▶ **EXERCISE DIRECTIONS**
Among the records that follow, how many lines include the string "Next"? Only the number is wanted.

##########

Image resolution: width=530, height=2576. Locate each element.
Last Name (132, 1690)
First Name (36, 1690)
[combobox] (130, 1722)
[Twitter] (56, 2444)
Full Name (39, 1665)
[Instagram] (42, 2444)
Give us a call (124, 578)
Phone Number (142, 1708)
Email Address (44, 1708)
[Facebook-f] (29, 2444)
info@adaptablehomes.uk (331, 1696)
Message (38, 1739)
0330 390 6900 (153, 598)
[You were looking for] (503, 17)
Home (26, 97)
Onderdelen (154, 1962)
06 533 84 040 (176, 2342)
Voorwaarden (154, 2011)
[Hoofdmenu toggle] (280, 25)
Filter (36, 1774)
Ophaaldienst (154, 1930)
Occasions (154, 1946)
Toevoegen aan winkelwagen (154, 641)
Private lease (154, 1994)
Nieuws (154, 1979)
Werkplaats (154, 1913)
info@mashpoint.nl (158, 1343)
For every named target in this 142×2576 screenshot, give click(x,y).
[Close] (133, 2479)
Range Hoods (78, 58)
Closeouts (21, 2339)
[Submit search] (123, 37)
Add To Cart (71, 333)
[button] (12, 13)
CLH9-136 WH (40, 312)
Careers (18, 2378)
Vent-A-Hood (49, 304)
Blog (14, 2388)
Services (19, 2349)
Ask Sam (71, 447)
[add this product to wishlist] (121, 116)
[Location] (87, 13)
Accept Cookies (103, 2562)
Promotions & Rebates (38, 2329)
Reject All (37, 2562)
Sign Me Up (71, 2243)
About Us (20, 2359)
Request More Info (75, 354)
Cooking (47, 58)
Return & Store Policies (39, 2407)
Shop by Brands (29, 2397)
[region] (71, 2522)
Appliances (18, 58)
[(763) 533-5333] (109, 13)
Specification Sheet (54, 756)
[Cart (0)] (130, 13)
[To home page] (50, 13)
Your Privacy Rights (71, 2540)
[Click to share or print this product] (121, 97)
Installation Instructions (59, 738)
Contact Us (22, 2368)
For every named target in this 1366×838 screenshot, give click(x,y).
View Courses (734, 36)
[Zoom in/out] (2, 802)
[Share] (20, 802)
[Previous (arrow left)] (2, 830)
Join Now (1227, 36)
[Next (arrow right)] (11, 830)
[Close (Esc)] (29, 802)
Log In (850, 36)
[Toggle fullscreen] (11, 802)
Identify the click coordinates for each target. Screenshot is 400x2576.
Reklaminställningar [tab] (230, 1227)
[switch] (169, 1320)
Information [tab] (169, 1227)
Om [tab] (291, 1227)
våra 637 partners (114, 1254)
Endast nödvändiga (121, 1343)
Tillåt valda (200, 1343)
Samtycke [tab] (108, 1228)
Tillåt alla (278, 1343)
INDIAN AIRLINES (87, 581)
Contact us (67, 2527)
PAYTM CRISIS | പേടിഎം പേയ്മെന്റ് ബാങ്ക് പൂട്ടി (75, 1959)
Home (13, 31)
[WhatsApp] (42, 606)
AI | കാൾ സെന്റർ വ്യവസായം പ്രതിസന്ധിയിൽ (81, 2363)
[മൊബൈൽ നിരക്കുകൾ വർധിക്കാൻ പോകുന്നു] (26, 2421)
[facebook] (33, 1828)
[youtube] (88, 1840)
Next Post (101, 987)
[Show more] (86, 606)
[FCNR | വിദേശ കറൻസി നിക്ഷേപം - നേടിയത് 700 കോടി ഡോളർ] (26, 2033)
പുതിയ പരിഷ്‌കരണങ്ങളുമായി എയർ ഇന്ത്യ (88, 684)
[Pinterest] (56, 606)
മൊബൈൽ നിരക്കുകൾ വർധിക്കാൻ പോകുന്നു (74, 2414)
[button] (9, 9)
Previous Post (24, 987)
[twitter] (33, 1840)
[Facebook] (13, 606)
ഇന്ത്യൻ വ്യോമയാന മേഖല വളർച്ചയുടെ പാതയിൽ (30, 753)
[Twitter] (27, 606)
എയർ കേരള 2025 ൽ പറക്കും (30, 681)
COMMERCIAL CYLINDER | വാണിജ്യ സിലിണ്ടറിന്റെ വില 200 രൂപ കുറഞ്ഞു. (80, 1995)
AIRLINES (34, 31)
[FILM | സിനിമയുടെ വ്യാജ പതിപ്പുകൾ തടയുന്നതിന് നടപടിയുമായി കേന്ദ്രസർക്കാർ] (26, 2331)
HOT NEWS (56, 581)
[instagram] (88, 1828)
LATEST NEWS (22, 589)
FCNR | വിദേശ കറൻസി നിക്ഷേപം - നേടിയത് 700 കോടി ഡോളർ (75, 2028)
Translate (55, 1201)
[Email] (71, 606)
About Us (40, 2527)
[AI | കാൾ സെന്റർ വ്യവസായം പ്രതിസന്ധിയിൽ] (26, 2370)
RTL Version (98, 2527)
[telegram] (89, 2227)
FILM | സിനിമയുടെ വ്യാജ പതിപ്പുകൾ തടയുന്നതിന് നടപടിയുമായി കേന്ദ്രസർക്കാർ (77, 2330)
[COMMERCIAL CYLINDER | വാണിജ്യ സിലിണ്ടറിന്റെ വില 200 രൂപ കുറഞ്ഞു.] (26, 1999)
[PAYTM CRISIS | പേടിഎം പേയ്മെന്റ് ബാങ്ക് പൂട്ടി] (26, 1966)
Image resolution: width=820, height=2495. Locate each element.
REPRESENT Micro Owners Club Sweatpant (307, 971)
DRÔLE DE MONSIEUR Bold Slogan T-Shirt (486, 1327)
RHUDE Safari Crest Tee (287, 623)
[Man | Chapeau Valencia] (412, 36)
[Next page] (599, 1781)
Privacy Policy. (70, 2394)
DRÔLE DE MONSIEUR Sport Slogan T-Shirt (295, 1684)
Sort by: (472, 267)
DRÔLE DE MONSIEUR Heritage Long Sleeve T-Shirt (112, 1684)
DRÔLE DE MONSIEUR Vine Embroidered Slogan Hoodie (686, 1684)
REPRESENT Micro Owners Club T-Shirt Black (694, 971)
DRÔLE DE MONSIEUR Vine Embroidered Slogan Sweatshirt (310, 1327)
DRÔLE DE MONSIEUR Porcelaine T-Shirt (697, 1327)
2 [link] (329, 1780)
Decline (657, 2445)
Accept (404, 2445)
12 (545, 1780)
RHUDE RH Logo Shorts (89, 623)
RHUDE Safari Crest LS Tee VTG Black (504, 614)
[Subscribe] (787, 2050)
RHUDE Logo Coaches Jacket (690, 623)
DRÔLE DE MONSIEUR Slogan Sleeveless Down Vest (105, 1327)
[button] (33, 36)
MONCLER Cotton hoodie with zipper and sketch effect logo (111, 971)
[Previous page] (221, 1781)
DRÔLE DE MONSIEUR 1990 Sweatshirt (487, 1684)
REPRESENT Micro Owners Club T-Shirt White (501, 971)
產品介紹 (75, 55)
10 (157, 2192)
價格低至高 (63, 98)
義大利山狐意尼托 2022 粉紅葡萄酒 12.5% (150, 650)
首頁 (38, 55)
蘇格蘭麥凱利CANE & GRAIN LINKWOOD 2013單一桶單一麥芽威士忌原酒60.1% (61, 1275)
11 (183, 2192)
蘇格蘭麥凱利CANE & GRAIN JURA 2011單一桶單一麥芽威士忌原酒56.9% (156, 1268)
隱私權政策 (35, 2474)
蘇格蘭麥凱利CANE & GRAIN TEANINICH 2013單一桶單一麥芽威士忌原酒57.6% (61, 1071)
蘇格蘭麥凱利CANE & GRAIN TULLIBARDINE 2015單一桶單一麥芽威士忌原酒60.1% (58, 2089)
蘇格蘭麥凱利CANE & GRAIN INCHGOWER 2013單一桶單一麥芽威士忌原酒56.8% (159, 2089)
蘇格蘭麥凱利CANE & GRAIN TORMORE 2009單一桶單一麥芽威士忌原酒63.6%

##########

▶ **REPLY**
3